Therefore, the distance between peaks, which is the new wavelength λ',
is given by λ'=λ±x=c/ f' where you choose -(+) sign if the
source is moving toward (away from) you and f' is the frequency you
hear. So, the waves either "bunch up" if the source is coming toward you and
"spread out" if the source is going away from you. The Doppler effect is
usually expressed in terms of the frequency, f'=f/[1 ±( v/c)].
[Incidentally, no generality is lost if you consider a more complex wave
form than a simple single-frequency wave, because any complex wave form may
be represented by a superposition (add up a bunch) of simple waves of single
frequencies. Since the new frequency is proportional to the old frequency,
you get exactly the same shape of complex wave but just "bunched up" or
"spread out". This is called Fourier analysis.]

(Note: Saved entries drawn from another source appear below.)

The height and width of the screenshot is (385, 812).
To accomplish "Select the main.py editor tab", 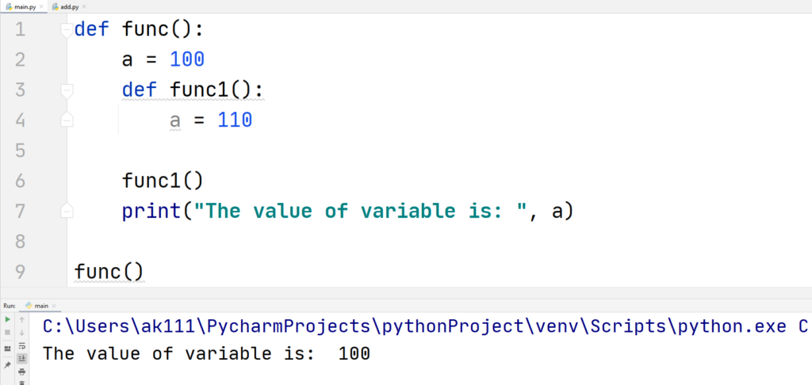I will pos(21,6).
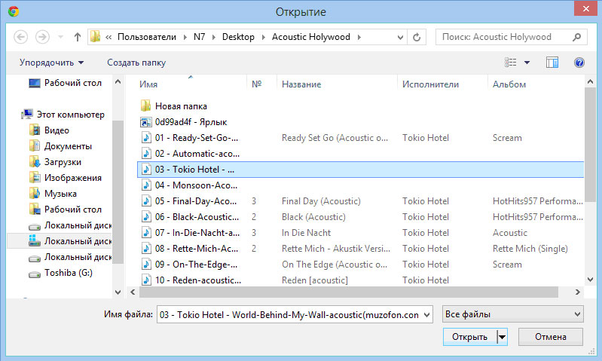The height and width of the screenshot is (361, 602).
Task: Click Создать папку in the toolbar
Action: click(x=136, y=63)
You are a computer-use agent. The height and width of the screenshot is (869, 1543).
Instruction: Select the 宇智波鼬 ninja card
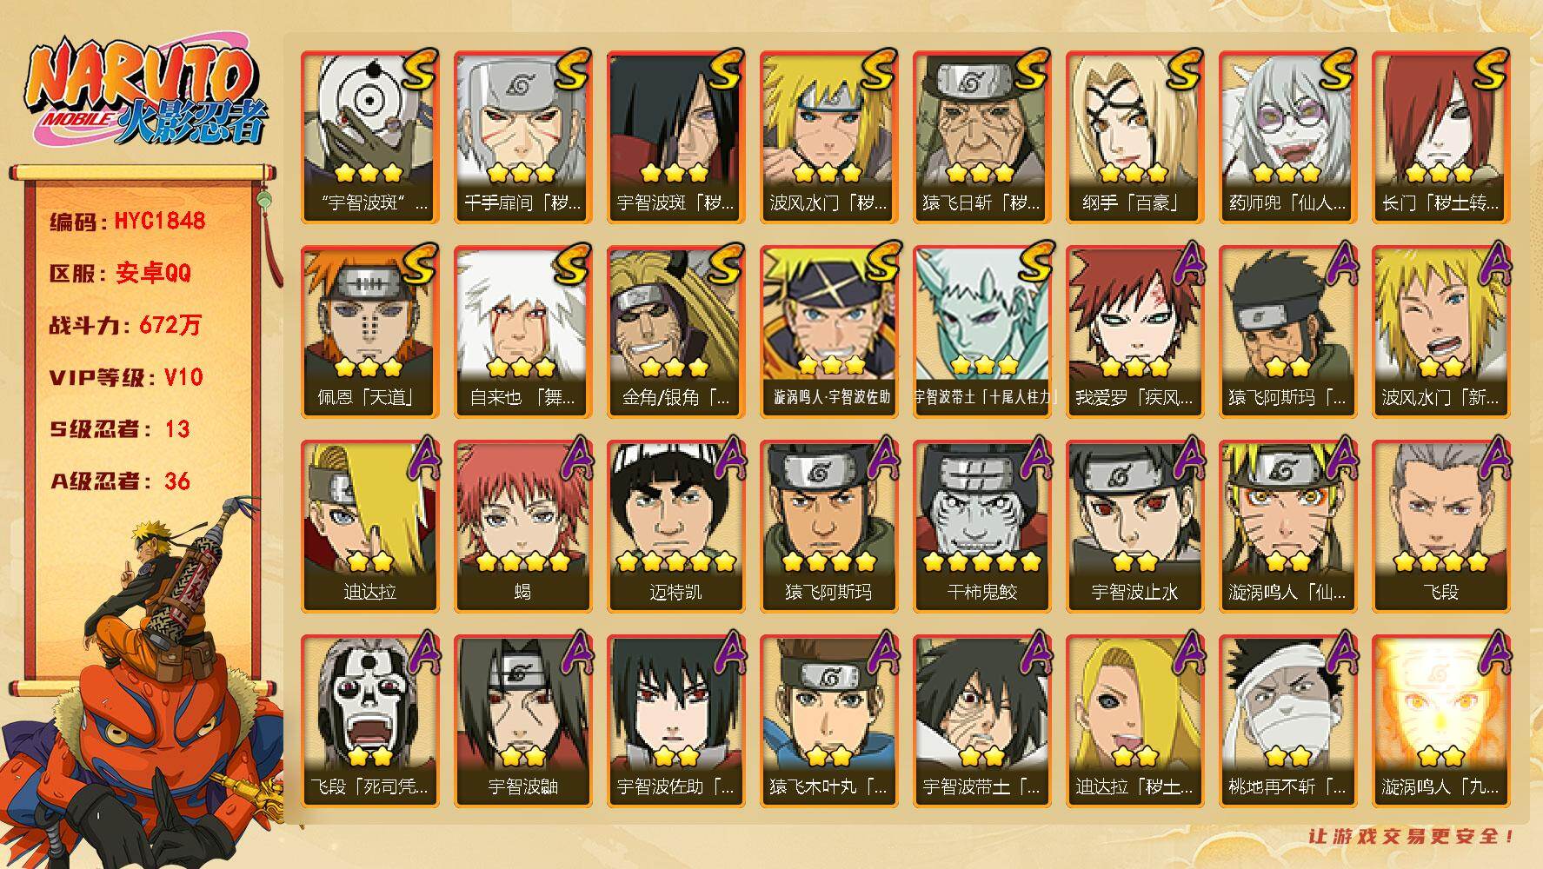click(x=522, y=721)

My question relates to electromagnetic radiation waves like light. I don't understand what the wave looks like in three dimensions. Usually I am asked to picture it like a sea wave or an undulating piece of paper but then how could a radio wave be received by many receivers at the same time in many locations out of the plane of the wave?
The other question on waves is why there is a wave at all. What cause the peaks and troughs or the energy to change direction?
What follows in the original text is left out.